- _Records excerpted from a collection_:
=======

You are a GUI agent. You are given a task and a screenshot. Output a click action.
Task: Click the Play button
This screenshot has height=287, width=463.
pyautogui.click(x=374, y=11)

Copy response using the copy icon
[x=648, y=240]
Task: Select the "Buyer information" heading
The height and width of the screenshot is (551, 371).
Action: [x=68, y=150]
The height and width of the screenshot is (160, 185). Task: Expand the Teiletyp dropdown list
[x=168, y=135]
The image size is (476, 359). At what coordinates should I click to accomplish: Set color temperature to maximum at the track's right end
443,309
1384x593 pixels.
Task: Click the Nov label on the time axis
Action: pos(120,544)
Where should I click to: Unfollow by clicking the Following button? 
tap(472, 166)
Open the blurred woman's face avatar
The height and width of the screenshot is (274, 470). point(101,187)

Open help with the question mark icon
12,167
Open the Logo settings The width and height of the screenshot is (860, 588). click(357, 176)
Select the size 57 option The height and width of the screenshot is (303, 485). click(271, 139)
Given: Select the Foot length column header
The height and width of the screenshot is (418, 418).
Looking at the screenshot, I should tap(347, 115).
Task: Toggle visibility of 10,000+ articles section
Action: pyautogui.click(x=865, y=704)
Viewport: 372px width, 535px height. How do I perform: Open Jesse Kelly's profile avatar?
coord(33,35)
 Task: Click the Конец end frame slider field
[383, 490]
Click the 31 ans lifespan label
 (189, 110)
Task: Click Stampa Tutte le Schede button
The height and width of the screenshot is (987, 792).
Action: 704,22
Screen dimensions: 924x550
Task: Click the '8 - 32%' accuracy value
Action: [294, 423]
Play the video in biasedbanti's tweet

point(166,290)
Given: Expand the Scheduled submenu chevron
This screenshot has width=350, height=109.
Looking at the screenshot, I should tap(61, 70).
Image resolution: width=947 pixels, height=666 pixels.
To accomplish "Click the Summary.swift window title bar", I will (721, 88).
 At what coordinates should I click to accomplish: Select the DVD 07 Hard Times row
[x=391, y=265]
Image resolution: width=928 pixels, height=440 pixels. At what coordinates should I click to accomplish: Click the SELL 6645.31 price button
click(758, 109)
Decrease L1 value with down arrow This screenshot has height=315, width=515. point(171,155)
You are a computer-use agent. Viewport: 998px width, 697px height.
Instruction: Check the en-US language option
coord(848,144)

=======

- _Assignment_:
Exactly as they stand, set down the lines from the top of the data through the line with "Task: Select the".

- _Solution to this exercise_:
You are a GUI agent. You are given a task and a screenshot. Output a click action.
Task: Click the Play button
This screenshot has height=287, width=463.
pyautogui.click(x=374, y=11)

Copy response using the copy icon
[x=648, y=240]
Task: Select the "Buyer information" heading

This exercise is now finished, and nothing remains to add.